Many of alcohol’s effects on the brain and behavior are similar to cerebral-vascular dementia, the second most common form of dementia, which reduces blood flow to the brain and affects thinking and reasoning more than memory, as Alzheimer’s disease does.
That’s important for families to keep in mind, says Dr. Kennedy. “A person may have only minor impairments in memory, so families can’t understand why they aren’t taking care of themselves, can’t manage a checkbook, can’t get out of the house or stay on a task.”
Such damage to executive function is more subtle than the severe forms of alcohol-related brain damage known as Wernicke-Korsakoff Syndrome, in which chronic alcohol consumption causes a deficiency in thiamine that can lead to hallucinations, amnesia, psychosis and difficulty walking. Wernicke-Korsakoff is rarely seen today, experts say, because alcoholics are routinely given thiamine to prevent it.
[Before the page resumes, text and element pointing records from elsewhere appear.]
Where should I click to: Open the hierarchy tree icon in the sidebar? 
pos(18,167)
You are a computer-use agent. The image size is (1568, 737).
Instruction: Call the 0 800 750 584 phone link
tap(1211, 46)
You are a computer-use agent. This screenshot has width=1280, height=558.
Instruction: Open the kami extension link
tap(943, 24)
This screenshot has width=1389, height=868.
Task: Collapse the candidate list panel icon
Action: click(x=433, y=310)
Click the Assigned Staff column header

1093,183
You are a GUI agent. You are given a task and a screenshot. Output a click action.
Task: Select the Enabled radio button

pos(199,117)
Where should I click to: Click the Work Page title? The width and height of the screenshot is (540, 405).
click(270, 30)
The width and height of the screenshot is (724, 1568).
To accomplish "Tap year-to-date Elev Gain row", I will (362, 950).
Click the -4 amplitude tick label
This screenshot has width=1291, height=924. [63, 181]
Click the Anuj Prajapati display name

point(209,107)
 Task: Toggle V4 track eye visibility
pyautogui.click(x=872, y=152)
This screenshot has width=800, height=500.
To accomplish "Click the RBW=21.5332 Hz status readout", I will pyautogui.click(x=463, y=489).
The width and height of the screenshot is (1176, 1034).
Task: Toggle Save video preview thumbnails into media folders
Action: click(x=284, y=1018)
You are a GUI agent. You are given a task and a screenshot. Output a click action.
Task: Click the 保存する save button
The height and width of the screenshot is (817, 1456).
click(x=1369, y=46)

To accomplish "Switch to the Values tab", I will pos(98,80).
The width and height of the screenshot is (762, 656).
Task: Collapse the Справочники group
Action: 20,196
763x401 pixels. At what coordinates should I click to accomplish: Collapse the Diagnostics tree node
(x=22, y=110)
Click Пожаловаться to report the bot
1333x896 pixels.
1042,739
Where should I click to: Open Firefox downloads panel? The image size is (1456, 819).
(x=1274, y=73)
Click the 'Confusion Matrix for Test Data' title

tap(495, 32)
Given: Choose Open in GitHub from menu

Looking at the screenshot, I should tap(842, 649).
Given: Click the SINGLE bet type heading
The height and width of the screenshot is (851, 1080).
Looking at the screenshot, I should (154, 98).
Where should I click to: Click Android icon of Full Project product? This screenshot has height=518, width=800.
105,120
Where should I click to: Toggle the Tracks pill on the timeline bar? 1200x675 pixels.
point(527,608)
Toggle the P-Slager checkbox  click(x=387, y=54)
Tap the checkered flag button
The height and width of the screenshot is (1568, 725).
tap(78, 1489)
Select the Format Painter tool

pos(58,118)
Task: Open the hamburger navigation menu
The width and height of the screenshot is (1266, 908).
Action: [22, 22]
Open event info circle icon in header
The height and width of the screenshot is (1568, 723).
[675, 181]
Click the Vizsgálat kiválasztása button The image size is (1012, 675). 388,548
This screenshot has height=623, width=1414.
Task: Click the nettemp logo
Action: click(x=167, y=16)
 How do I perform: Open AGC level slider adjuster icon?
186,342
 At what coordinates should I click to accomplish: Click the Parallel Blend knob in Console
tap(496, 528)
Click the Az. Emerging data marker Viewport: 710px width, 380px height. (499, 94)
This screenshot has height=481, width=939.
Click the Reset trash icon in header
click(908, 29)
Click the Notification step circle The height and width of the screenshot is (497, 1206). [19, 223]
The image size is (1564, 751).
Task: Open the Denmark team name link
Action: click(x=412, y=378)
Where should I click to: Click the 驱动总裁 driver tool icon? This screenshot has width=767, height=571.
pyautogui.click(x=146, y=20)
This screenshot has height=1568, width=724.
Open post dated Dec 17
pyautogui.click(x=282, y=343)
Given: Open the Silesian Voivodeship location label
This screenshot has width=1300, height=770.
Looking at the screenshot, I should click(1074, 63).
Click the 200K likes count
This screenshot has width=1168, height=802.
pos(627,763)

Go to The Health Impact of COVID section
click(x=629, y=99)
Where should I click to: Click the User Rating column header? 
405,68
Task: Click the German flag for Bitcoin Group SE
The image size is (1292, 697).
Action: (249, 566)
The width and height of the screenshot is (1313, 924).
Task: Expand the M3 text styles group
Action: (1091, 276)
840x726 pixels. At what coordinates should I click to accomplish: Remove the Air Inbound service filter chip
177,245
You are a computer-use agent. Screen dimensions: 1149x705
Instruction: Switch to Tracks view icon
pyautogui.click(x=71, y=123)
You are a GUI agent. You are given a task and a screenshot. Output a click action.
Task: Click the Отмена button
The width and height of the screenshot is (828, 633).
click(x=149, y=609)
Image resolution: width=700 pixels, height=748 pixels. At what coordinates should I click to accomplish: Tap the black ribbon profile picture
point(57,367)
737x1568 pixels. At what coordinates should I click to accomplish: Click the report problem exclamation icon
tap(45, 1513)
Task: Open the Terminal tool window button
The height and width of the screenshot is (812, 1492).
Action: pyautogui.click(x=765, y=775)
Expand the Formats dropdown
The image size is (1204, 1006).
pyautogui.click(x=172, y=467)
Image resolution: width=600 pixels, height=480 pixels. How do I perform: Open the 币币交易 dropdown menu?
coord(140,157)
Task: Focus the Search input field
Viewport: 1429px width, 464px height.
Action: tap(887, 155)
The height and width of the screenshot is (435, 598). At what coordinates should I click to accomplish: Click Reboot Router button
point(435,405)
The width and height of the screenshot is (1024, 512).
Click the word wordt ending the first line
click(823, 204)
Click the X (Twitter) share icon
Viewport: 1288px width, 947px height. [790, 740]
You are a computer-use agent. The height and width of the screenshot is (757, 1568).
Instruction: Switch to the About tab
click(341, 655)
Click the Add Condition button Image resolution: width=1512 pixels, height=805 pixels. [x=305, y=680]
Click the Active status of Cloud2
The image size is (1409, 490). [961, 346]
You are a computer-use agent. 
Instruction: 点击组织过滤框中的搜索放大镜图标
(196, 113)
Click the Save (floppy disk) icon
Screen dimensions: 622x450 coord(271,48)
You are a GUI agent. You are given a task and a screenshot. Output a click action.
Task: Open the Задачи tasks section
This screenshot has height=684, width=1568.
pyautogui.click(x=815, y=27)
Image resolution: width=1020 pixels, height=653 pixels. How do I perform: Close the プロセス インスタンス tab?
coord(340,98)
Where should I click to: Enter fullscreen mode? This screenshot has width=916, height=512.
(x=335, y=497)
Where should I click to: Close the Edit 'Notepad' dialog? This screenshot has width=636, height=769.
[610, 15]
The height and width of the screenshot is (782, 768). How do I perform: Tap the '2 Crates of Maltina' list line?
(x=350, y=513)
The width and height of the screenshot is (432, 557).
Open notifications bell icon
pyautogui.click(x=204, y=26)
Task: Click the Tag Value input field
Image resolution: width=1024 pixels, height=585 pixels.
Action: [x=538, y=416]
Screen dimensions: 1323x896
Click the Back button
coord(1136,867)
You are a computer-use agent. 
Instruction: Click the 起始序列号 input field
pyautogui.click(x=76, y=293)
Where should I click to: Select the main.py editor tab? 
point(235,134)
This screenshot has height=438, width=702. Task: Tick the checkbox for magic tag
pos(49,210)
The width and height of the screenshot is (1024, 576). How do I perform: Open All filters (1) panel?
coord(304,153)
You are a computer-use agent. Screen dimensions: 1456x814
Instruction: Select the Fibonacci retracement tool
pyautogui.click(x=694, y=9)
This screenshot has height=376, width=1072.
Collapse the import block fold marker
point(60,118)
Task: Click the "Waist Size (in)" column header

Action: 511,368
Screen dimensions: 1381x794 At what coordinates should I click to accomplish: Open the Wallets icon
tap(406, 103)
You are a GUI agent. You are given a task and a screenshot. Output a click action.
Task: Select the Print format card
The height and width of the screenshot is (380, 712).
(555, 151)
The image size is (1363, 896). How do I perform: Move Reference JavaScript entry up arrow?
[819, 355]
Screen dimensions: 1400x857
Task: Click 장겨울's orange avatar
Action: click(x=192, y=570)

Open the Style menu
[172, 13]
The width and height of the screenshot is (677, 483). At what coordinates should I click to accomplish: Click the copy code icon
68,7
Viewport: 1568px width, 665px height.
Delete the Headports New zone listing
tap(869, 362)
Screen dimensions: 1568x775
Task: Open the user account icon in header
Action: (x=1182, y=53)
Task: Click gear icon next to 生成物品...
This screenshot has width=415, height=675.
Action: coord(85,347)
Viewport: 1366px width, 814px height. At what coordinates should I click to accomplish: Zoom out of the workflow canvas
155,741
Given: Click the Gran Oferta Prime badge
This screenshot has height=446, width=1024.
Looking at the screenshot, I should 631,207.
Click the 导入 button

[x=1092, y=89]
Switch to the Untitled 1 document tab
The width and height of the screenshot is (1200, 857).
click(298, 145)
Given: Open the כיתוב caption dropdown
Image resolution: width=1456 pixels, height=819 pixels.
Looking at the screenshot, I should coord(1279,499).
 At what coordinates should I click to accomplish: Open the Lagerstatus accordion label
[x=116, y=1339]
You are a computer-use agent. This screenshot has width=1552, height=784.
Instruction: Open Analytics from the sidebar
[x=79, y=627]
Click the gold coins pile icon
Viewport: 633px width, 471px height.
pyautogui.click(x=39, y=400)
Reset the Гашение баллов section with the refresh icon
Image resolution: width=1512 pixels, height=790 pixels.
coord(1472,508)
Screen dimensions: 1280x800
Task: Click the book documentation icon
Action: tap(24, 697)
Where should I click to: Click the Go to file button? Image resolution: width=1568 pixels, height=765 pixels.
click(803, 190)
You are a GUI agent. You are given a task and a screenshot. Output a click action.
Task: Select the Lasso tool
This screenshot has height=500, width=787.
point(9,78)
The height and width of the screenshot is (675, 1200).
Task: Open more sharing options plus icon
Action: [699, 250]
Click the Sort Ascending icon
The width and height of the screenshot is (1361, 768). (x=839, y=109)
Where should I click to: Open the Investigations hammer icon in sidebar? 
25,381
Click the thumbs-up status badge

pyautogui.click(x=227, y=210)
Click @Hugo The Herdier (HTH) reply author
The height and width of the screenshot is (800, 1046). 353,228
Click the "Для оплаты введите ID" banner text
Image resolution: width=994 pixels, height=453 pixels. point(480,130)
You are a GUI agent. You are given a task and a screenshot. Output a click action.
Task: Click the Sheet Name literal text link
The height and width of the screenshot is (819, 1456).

Researchers are also shedding new light on alcohol’s long-term impact on depression, stress and anxiety.
While it isn’t clear whether heavy alcohol use also causes depression, or vice versa, experts say there is clearly a vicious cycle: “People often drink because they don’t feel good, but drinking makes them feel worse, so they drink more,” says NIAAA director George Koob.
Dr. Koob and other researchers have shown that heavy alcohol use hurts the ability of the frontal cortex to control the amygdala, the center of emotions—which explains why drinkers often have mood swings and outbursts.
“One minute you’re putting your arm around a friend, and the next minute, you’re crying or saying something you didn’t intend,” says Dr. Koob. With long-term heavy drinking, the amygdala becomes increasingly oversensitive to stress, he says.
Chronic imbibers might also become stuck in a state of high anxiety and fear, much like post-traumatic stress disorder, according to studies at the Bowles Center for Alcohol Studies at the University of North Carolina, Chapel Hill. In classic “fear learning” experiments, mice can be trained to freeze when a light cue is followed by a mild shock, and learn to relax again if the shock is discontinued. But mice fed the equivalent of six drinks a day for weeks were never able to feel safe again and were constantly fearful. “In short, chronic alcohol can block this form of learning and can negatively impact how you go through life,” says Thomas Kash, an associate professor of pharmacology at UNC School of Medicine.
Researchers are also studying to what extent alcohol-related brain damage is reversible and finding mixed results. Some former alcohol abusers show permanent damage to the hippocampus, a region that regulates balance. But longitudinal studies tracking life-long drinking patterns show that some white- matter damage can repair itself—particularly if people stop drinking before age 50. “Fifty seems to be a critical threshold, probably because brain tissue is less able to recover after a certain age,” says Dr. Fortier.
Studies at Stanford found that former alcoholics and people with no history of alcoholism can perform equally well on cognitive tests, although brain scans showed they used different brain pathways to do so. “The alcoholics used wider and additional areas of the brain to get the job done,” says Dr. Sullivan. “My worry is that this may come at a cost. If you are recruiting different areas of the brain, it might be harder to switch your attention from one activity to another.”
Studies have also found that for people who aren’t dependent, even a five-minute conversation with a doctor about the risks of drinking can reduce problem drinking by about 25%.
Alcohol researchers say more health-care providers—and family members—should broach the issue with patients and point out the dangers. “One of the biggest problems in alcoholism is denial,” says Dr. Sullivan. “Getting over that is the first step to recovery.”